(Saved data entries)

(begin)

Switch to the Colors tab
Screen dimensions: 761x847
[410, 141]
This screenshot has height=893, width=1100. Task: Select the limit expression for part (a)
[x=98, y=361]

(end)

◆ **REQUIRED WORK**:
Rewrite every line of the rows above, requests included. Multiply each coordinate in the answers by 1.9 and round to the nearest whole number, with halves rounded up, leaving all other numbers as they are.

◆ **RESULT**:
Switch to the Colors tab
Screen dimensions: 761x847
[779, 268]
This screenshot has height=893, width=1100. Task: Select the limit expression for part (a)
[x=186, y=686]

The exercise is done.